(1.) THE appellant in the year 2001 entered into a licence agreement with M/s. Gerard Kessels Sociedad Anonima, Spain for use of the technology developed by them for manufacture of an organic chemicals - D ( -) - para -hydroxyphenylglycine (hereinafter referred to as PHPG) for which royalty per annum was being paid @ 2.5% on the annual sales turnover.
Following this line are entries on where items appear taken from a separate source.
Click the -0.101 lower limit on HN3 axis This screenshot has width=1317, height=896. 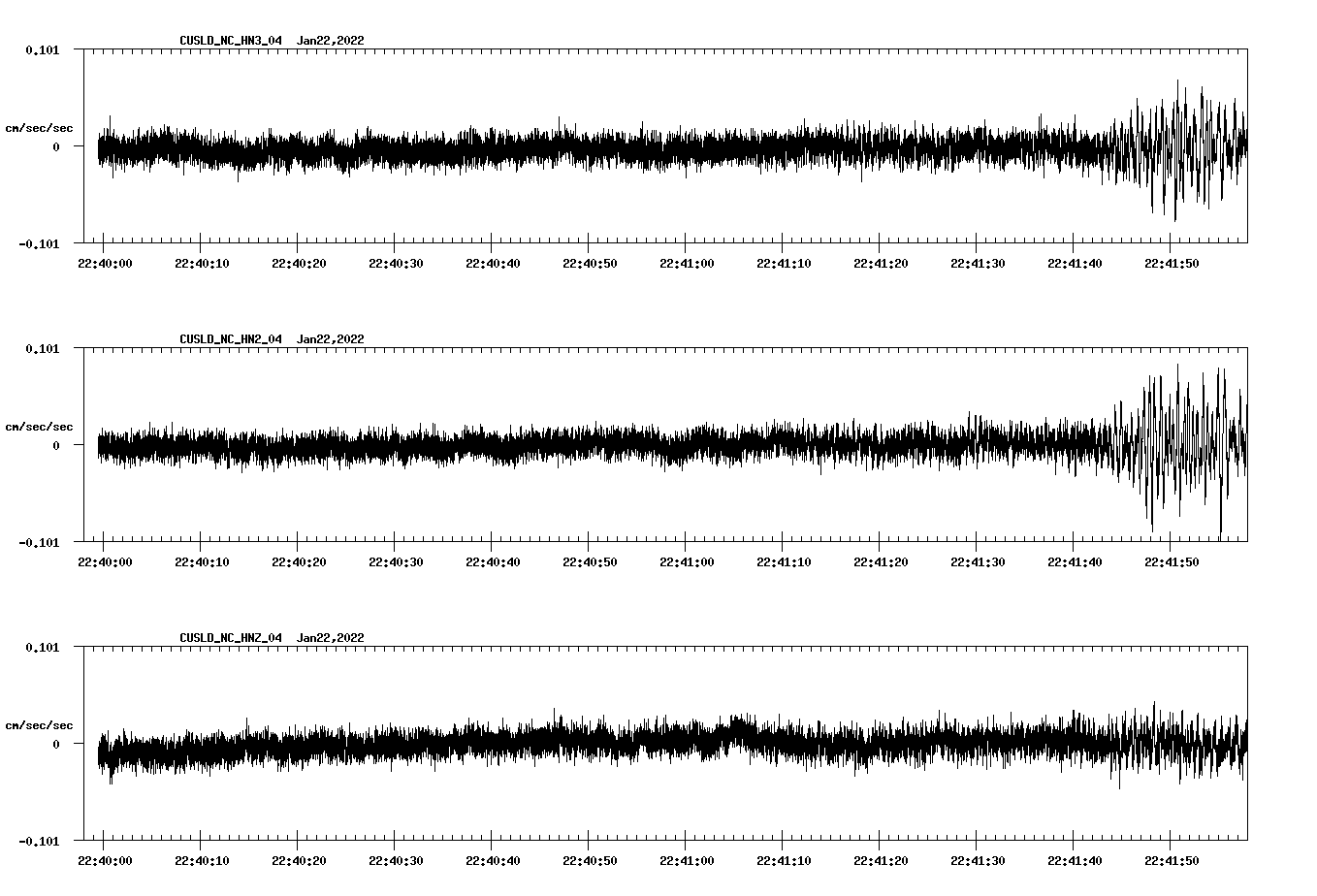point(39,243)
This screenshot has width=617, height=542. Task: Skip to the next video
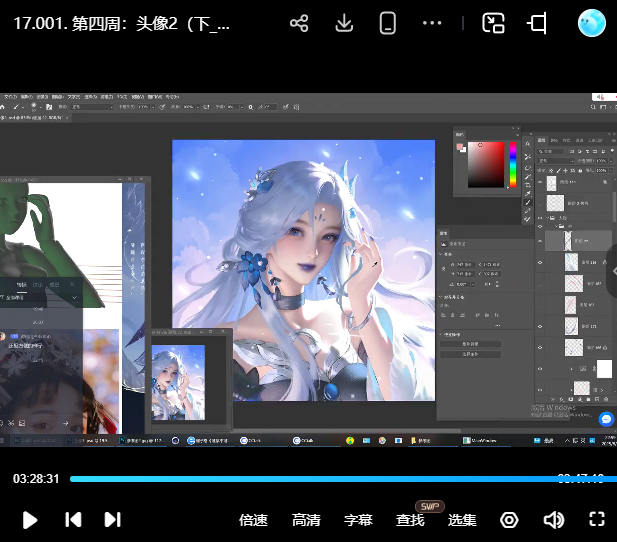[x=113, y=520]
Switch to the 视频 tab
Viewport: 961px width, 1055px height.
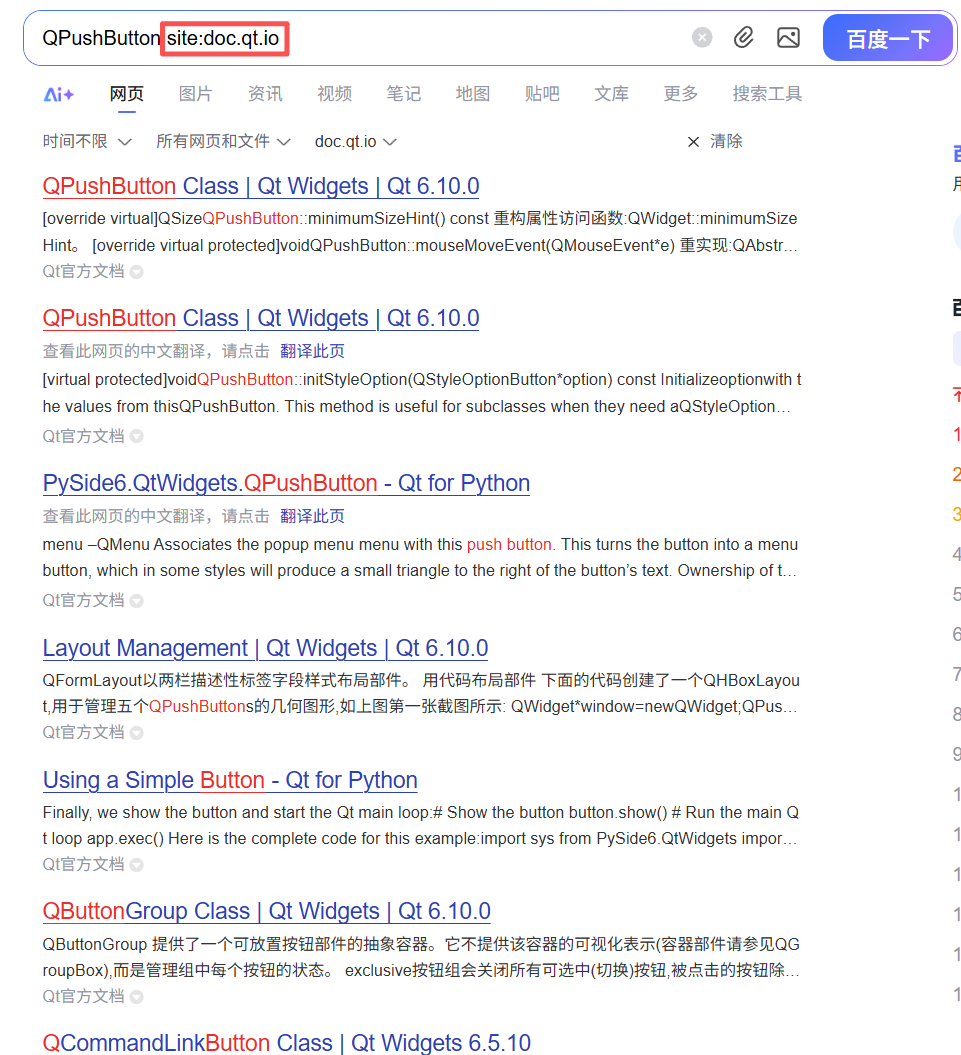coord(334,93)
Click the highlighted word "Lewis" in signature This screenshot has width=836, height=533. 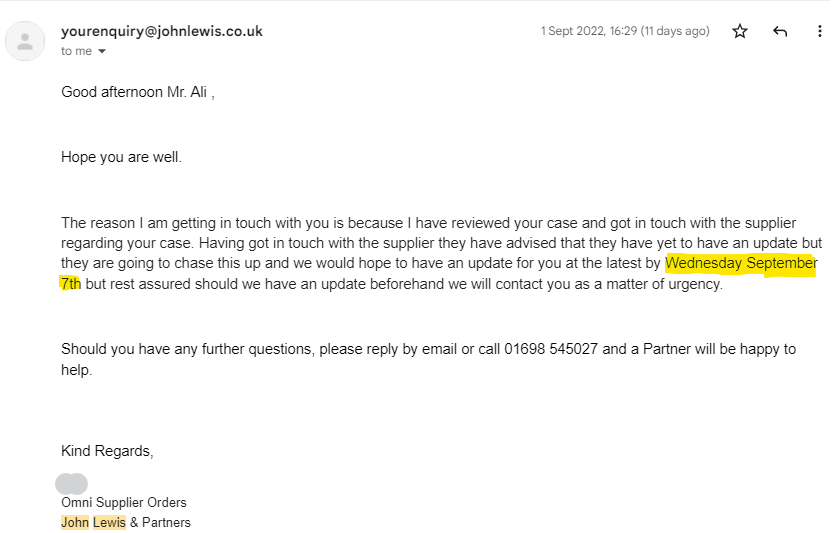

The intellectual property rights service became taxable in the year 2004. Since, the appellant were not paying service tax on the royalty amount being paid by them to their foreign collaborator whose technology was being used for manufacture of PHPG under licence, two show cause notices, dated 7 -1 -2008 and 11 -3 -2008 were issued to them for payment of service tax amounting to Rs. 14,98,776/ - along with interest for the period from October, 2004 to December, 2007 and also for imposition of penalty. The above show cause notices were ad -judicated by the Additional Commissioner vide order -in -original, dated 26 -2 -2009 by which she confirmed the above -mentioned service tax demand along with interest and appropriated the amount of Rs. 14,98,776/ - and Rs. 53,976/ - already paid by the appellant towards service tax demand and interest. This demand was confirmed by the Additional Commissioner by invoking extended period under proviso to Section 73(1) of the Finance Act, 1994. The Additional Commissioner while confirming the service tax demand along with interest did not impose any penalty on the appellant under Sections 76, 77 and 78 by invoking the provisions of Section 80 of the Finance Act, 1994, holding that she is satisfied that there were valid reasons for the appellant's failure to discharge their service tax liability. The portion of the Additional Commissioner's order, dropping the penalty proceedings, was reviewed by the Jurisdictional Commissioner of Central Excise under the provisions of Section 84 of the Finance Act, 1994 and vide Order -in -Revision No. 05/Commr/MRT -I/2011, dated 17 -2 -2011 he modified the Additional Commissioner's order by imposing penalties on them under Sections 76, 77 and 78. While penalty of Rs. 12,87,153/ - was imposed under Section 76, penalty of Rs. 1,000/ - was imposed under Section 77 and Rs. 14,98,776/ - was imposed under Section 78. Against this order of the Commissioner, this appeal has been filed. Heard both the sides.
(2.) SHRI S.C. Kamra, Advocate, the learned Counsel for the appellant, pleaded that the service tax is being charged from the appellant as recipient of the service provided by a service provider abroad, that provisions in this regard had been introduced w.e.f. 18 -4 -2006 by introducing Section 66A and that in view of judgment of Hon'ble Bombay High Court in the case of Indian National Shipowners Association v. Union of India, reported in : 2009 (13) S.T.R. 235 (Bom.), during the period prior to 18 -4 -2006, service tax could not be charged from the service recipients in India in respect of the service provided to them by off -shore service providers, that in spite of this, the appellant paid the service tax for the entire period including the period prior to 18 -4 -2006 along with interest thereon, that the entire amount of service tax paid by the appellant was available to them as Cenvat credit, and, hence, there could not be any intention on their part to evade the tax, that non -payment of service tax was only on account of confusion prevailing on the issue of levy during the period of dispute, that in view of this, the Additional Commissioner had correctly waived the imposition of penalty under Sections 76, 77 and 78 of the Finance Act, 1994 by invoking Section 80 ibid and, therefore, the impugned order of the Commissioner imposing penalty on the appellant under Sections 76, 77 and 78 ibid is not correct.
(3.) WE have considered the submissions from both the sides and perused the records. It is seen that the original Adjudicating Authority has confirmed the service tax demand by invoking extended period under proviso to Section 73(1) on the basis of finding that the non -payment of the service tax was attributable to their intention to evade the tax. This finding of the Additional Commissioner has not been challenged by the appellant. Once such finding is given, there would be no scope for the conclusion that the appellant did not discharge the service tax liability due to bona fide reasons. Confirmation of service tax demand by invoking proviso to Section 73(1) and waiver of penalty by invoking Section 80 do not go hand in hand. In view of this, we do not find any infirmity in the impugned order. The appeal is dismissed.